Exercise aim ::
Rewrite the part of the records that opens with the line containing "is (1169, 859)." and closes at the end of the records, substituting "image" for "screenshot" and leaving everything else unchanged. Leave the pictures out of your answer.

=== Begin Enclosure ===

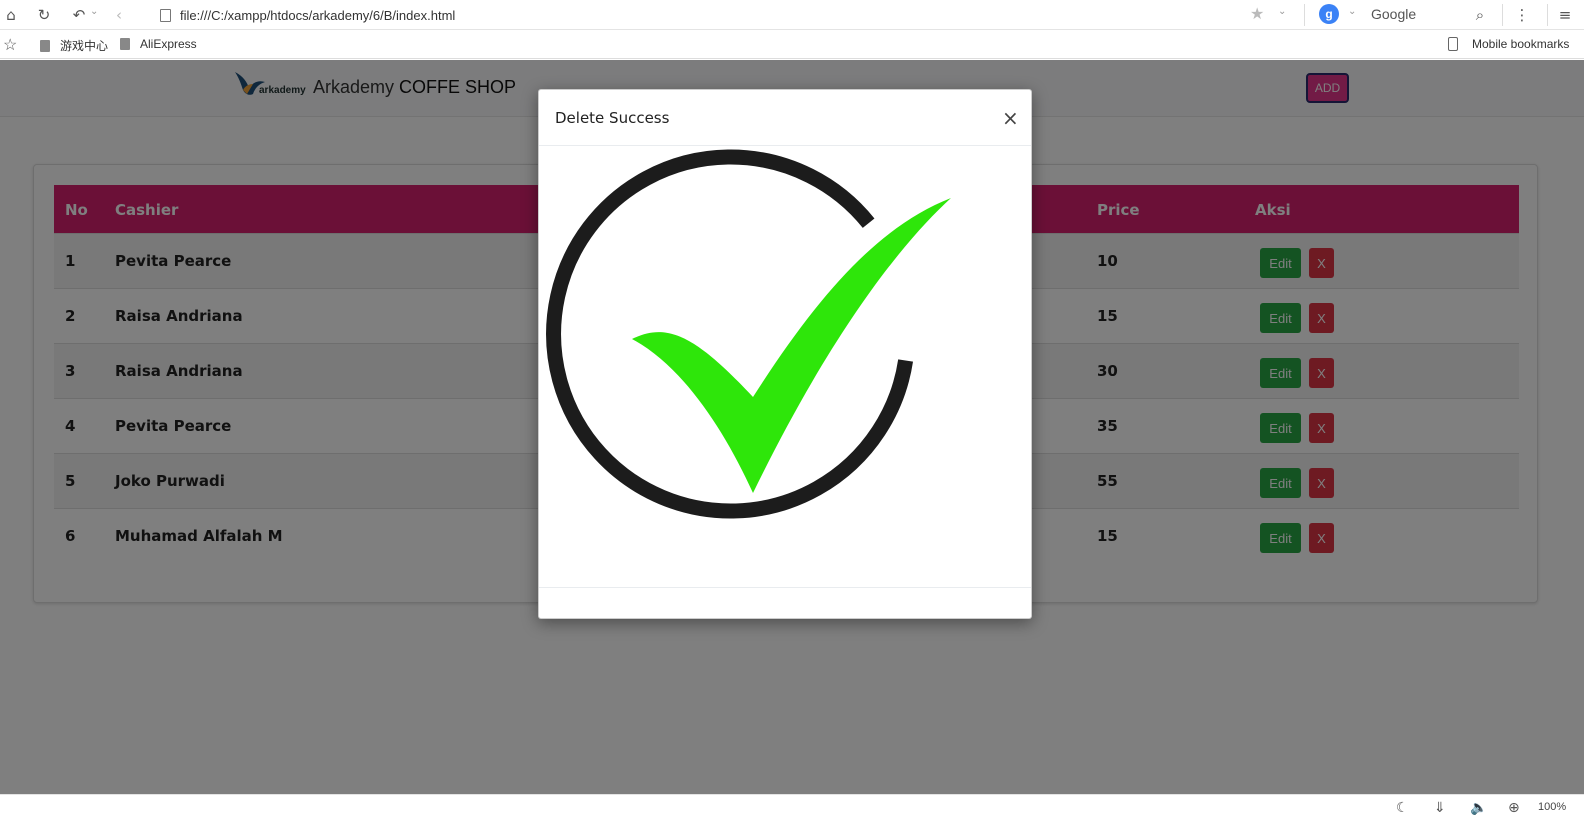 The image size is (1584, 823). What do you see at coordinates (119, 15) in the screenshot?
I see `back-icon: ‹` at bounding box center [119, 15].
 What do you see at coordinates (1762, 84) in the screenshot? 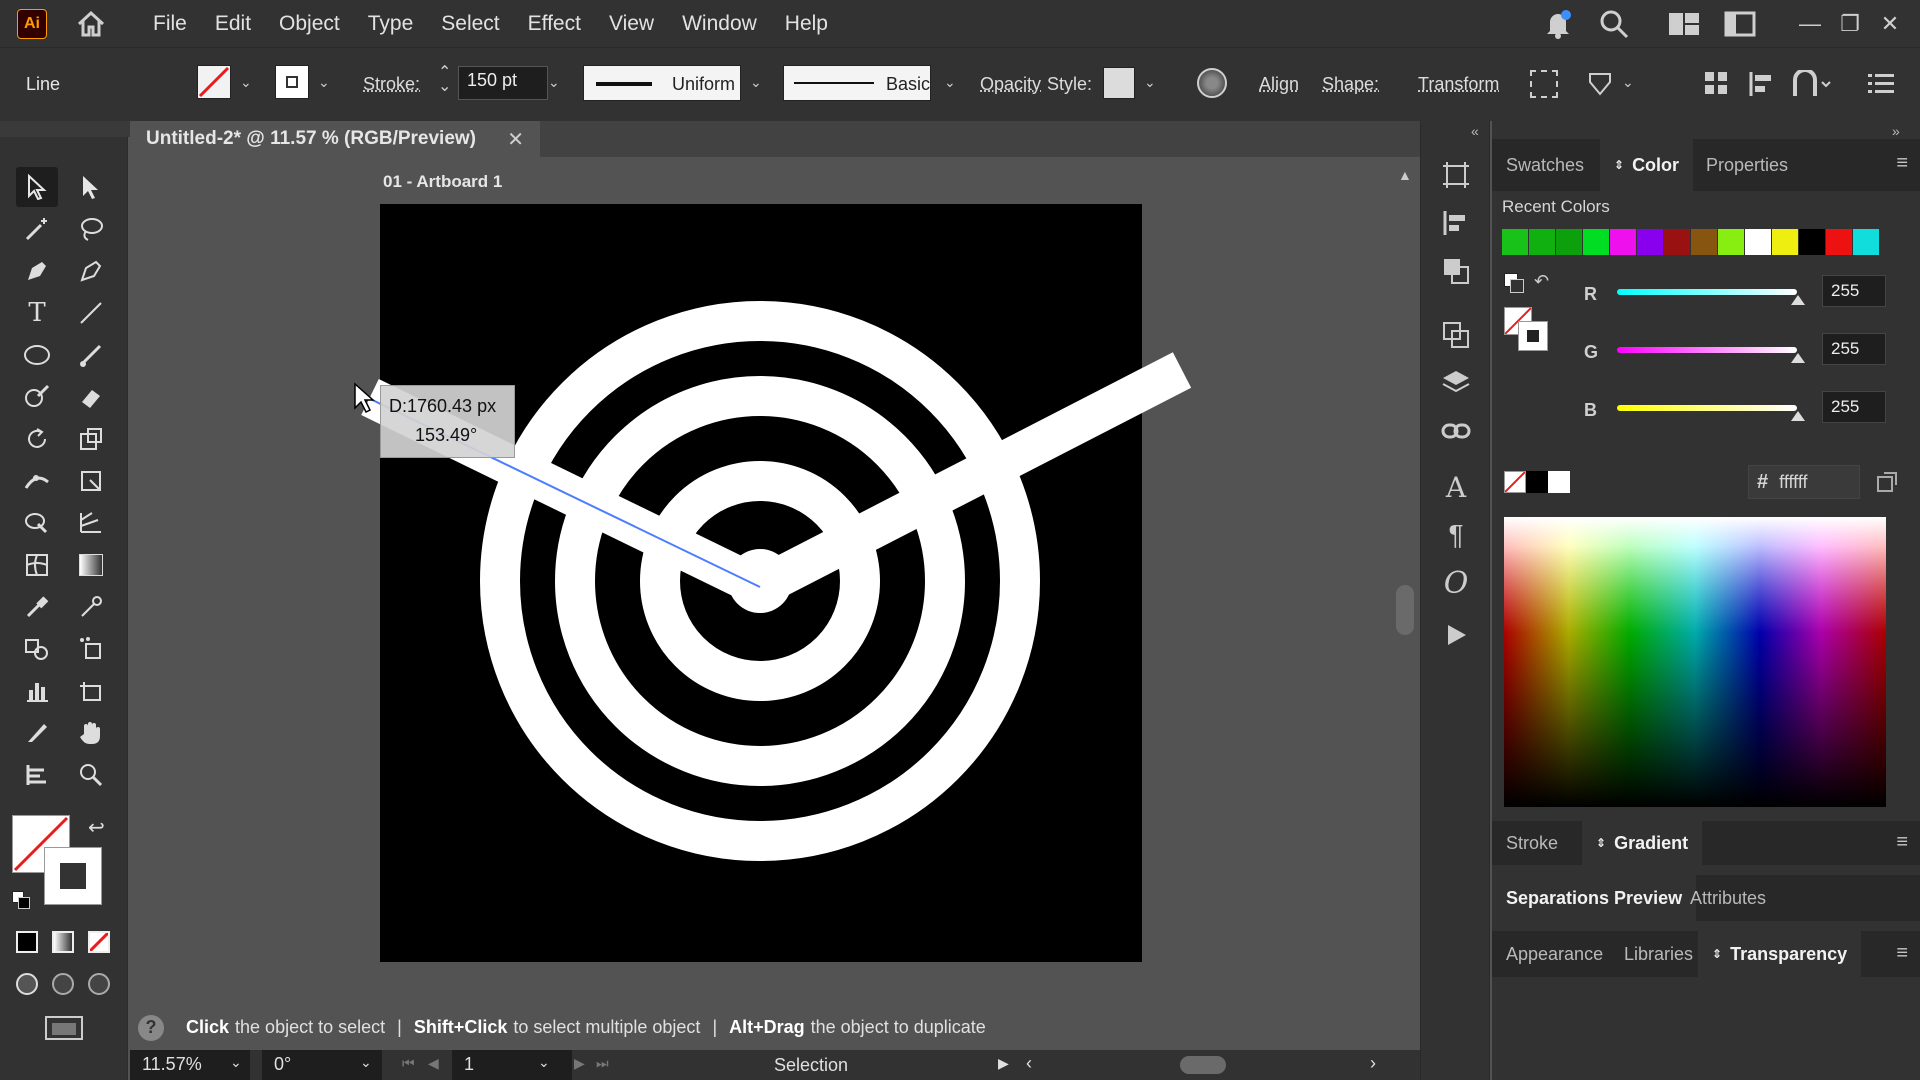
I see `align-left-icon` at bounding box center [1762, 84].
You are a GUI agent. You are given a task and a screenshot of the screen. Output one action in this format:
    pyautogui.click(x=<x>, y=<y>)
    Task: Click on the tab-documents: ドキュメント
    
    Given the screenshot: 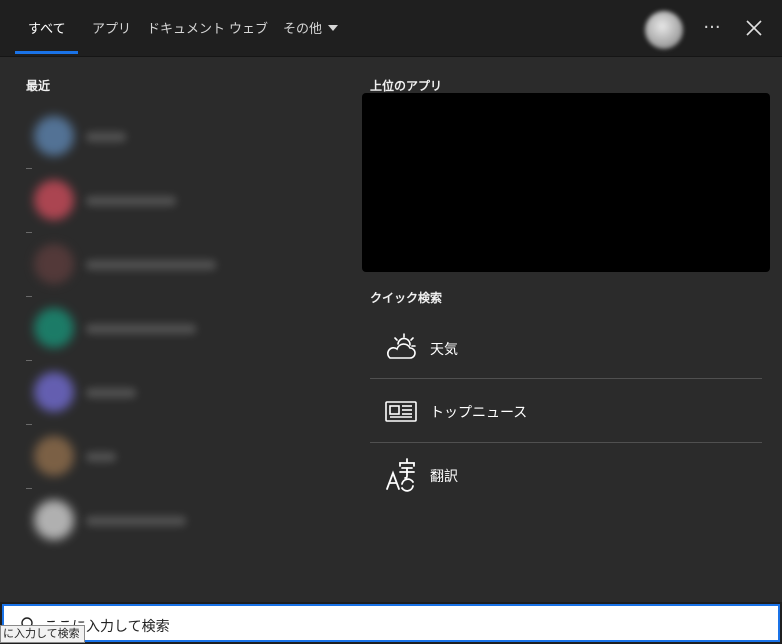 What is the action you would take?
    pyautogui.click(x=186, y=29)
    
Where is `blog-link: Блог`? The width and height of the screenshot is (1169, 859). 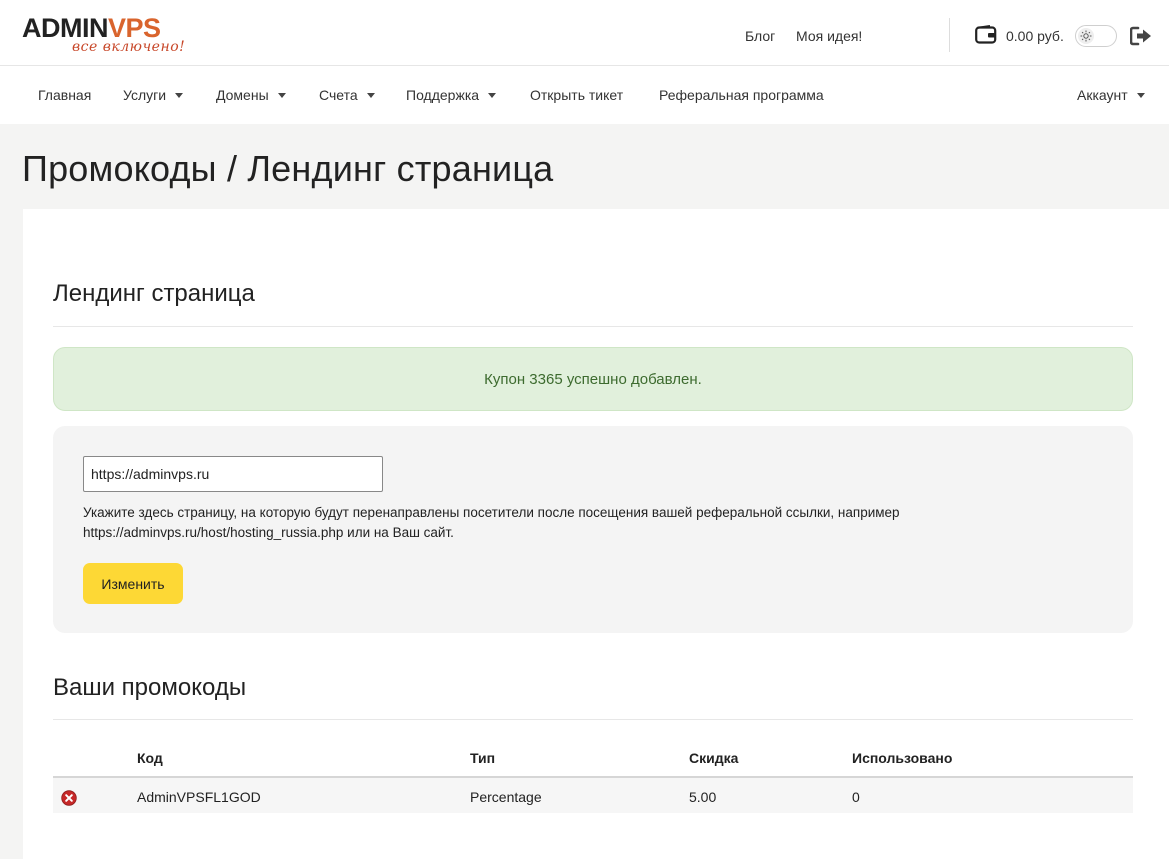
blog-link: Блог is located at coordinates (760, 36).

=== End Enclosure ===

Answer ::
Where is `blog-link: Блог`? The width and height of the image is (1169, 859). 
blog-link: Блог is located at coordinates (760, 36).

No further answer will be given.